必死に止めようとしていたら、まぶたにキスが落ちてきた。
「!」
驚きの余り、一瞬何が起きたのかわからなかった。ユリアが状況を理解する間もなく、まぶたにあったジェフの薄い唇から赤い舌が出てきて、その舌がユリアが流していた涙の通り道を辿って、ユリアの唇にジェフのそれが重なった。
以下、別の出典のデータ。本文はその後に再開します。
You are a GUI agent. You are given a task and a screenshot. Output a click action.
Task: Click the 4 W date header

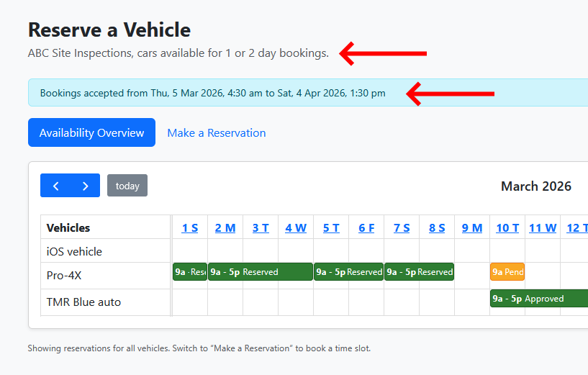(296, 227)
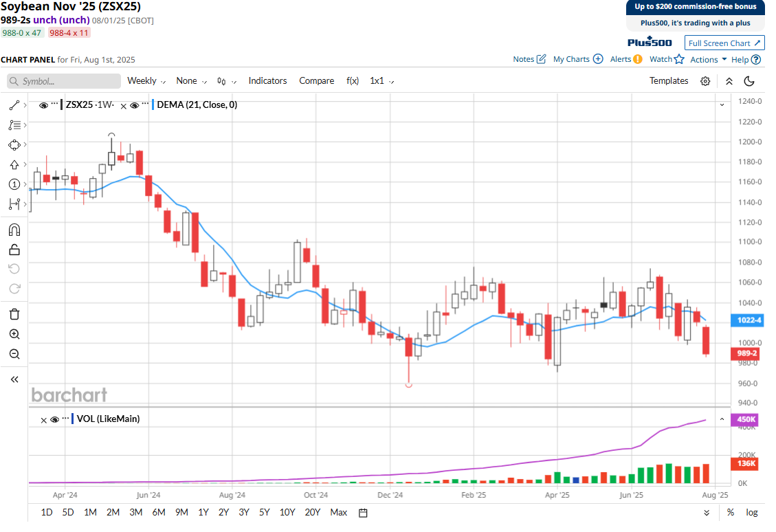This screenshot has height=532, width=776.
Task: Click the Symbol search field
Action: click(x=64, y=81)
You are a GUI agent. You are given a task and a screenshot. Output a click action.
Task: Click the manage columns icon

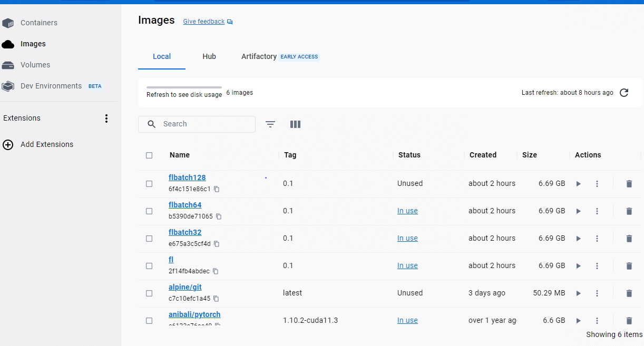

正直言って、ジェフからキスをされたのははじめてではなかった。
でもそれはまだ子どもで、来る日も来る日も愛人が彼を訪ねてきてふてくされていた時にあやすかのようにおでこにされたものや、近所のマリオと喧嘩して落ち込んでいた時に鼻にされたもので、唇へのキスははじめてだった。
はじめて唇にされたキスは、しょっぱい味がした。
驚きと口が塞がれたことによって、ユリアの涙が止まると、ジェフは唇を離した。
「泣いてる女は好きじゃねぇんだ。久しく泣いてなかった女のは特にな」
それはきっと本当で、嘘も孕む言葉だった。
泣いている女を泣き止ませるためにする口づけは、何も唇でなくて良いのだ。
それだから、ユリアはある決心をしてそれを告げた。
「ねぇ、ジェフ。わたし、欲しいものがあるの」
もう傍に置いてほしいとは言わない。だって、彼はそれを望んでいないもの。
「わたし、この部屋がほしいわ。散々あなたの小間使いだって何だってやってきたんだから、対価として頂戴」
ジェフは少し考えて、肯定の意を示した。
「この部屋をくれてやったとしても、オレが帰ってくるとは限んねぇぞ」
「あなたは帰ってくるわ。絶対に」
「とんだ自信だな」
「ううん。確信だわ。それに、もうあなたを探すの疲れちゃったの。だから、この部屋でずっと待っててあげる。他のとこに寝床なんて作らないでね」
「作ったら?」
そう言うと思っていたユリアは晴れやかに笑ってみせた。
「どんな手を使っても見つけ出して、わたしのところに戻ってくるようにするわ」
もうユリアは何もできない子どもではないのだ。
その答えにジェフはボルサリーノに手をかけて、少し表情を隠した。
「しばらく見ねぇうちにとんだプリンチペッサになったもんだ」
「当然だわ」
だって、わたしはあなたを愛するために生きていくんだもの。